This made me relook at the validity of following one’s economic development using per capita GDP values.



Killer in the per capita GDP

I started wondering whether value of $ 32,000 for per capita GDP was too much to be maintained for Puerto Rico. The country has a GHG emission rate of 3,110 tons of CO2e/km2 and a road density of 289 km/100 km2. It is at 180N and subjected to high levels of solar radiation density and Hadley circulation.

Sri Lanka, the second most vulnerable country, is an island of 65,000 km2, with 21 million citizens, at 70N latitude, 590 tons/km2 of CO2e emissions and 148 km/100 km2 road density receiving a still higher solar radiation density and experiencing Hadley circulation. These values explain why we are so vulnerable, and any GDP enhancements should be brought about without worsening these parameters enhancing our climate risk vulnerability.

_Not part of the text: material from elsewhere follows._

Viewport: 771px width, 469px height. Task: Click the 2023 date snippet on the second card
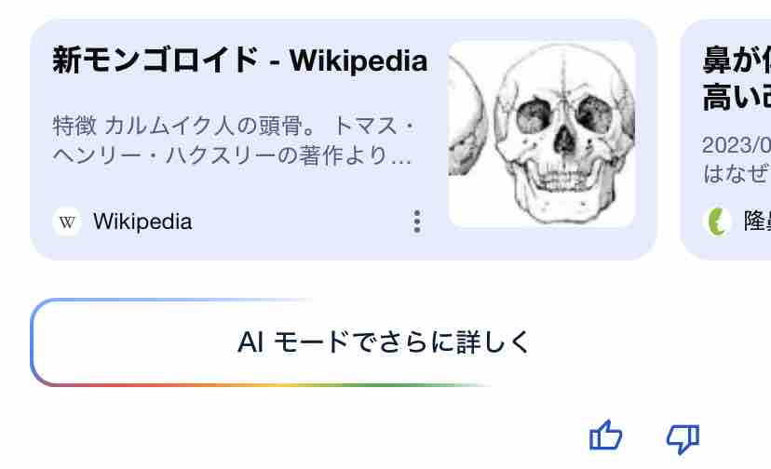(x=737, y=145)
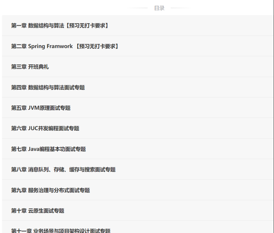Click 【预习无打卡要求】 tag beside Spring Framwork

tap(97, 46)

It may be worthwhile to mention here the pre-requisites for enhanced global warming. It needs enhanced greenhouse gas quantities in atmosphere to reflect more of terrestrial radiation from below. One major component of terrestrial radiation from below is what emanates as longwave radiation from local roadways due to absorption of 88-94% of solar radiation. So, when we increase road density and vehicular traffic on same, both these factors are increased simultaneously leading to enhanced climate risk vulnerability. It is this increase of road density and GHGs emitted that made Sri Lanka which was about the 98th in climate risk vulnerability listings for a decade or so jump to be the 4th and then the 2nd in consecutive listings.

I was trying to workout possible avenues to economic development within this framework, when I came across a writeup which mentioned about Australia enjoying a per capita GDP of $ 59,655. I was flabbergasted by this and I tried to understand how Australia which hosts a fair percentage of my own engineering faculty batchmates could be having such a high per capita GDP value. I remembered how even the Friday on which Melbourne (horse racing) Cup was held in 1988 was a holiday. That was when I spent about three weeks visiting almost all gold mines in Western Australia providing technical support on use of Haycarb’s activated coconut shell carbon in carbon-in-pulp process in gold mines there. Then I remembered the resources they have and their large landscape.

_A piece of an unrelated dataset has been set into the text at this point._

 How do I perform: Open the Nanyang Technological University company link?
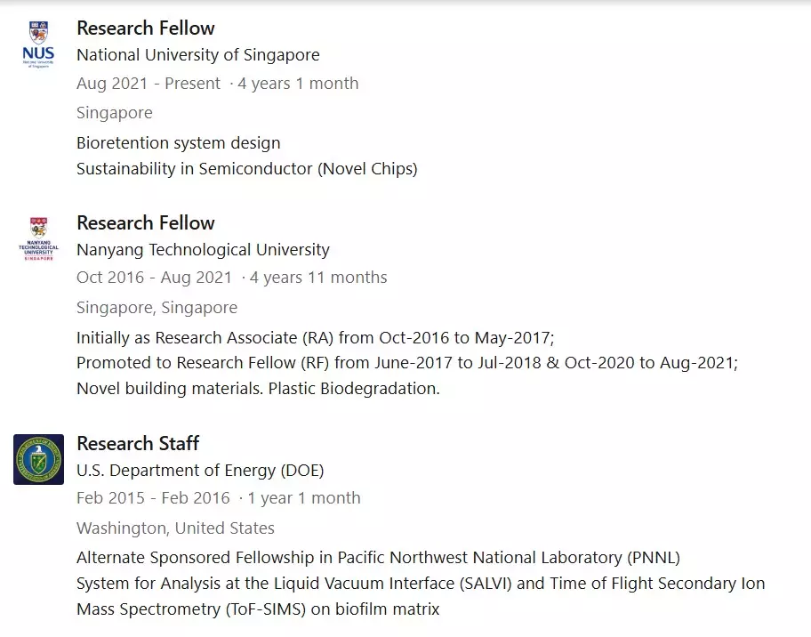coord(203,250)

Then I looked at Australia’s land area and found it to be 7,692,024 km2 with about 25,324,000 inhabitants. And I calculated their per capita GDP per 1000km2 to find it to be only $ 7.75 per 1000km2 per capita. So, when I calculated corresponding value for Sri Lanka, it turned out to be $ 65.61 per 1000km2 per capita. Obliviously we are doing 8 times better with the area we have inherited with even lesser natural resources in the form of gold mines, coal, natural gas, etc. Should not we be proud about our achievements?

Then I felt sorry for the poor Puerto Ricans who with their 3,000 m2 per person land area and no other special mineral resources tried to follow others like Australia with 303,744 m2 per person and gold, etc. or USA with about 30,056 m2 per person again with gold in Nevada, etc. For them the location was also against them; being close to the equator and on paths of major cyclones which get attracted there due to Hadley Circulation.

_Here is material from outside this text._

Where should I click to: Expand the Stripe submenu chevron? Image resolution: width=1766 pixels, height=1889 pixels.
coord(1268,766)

Economists generally identify three objectives of development as (a) increase availability and widen distribution of basic life-sustaining goods, (b) raise levels of living and (c) expand the range of economic and social choices. Obviously, the sheer physical size of a country and the size of its population are considered as important determinants of its economic potential and major factors differentiating one developing nation from another. Had Puerto Rico exceeded its limit for possible economic development?



Why Singapore is spared

Of course, there will be those Lee Kwan Yew followers who would quote that small City State Singapore with 128 m2 per person achieving a per capita GDP of $ 85,548 per 1,000 km2. My response to that is Singapore is lucky in the sense that nature – large scale circulations – is unable to differentiate between Singapore and other parts of land mass there. For these large scale circulations, it is a single land mass and when it is considered in that manner, they, Malaysia and Singapore demonstrate a combined per capita GDP of only $ 56.96 per 1,000 km2. So they are, collectively, slightly worse than us, Sri Lankans.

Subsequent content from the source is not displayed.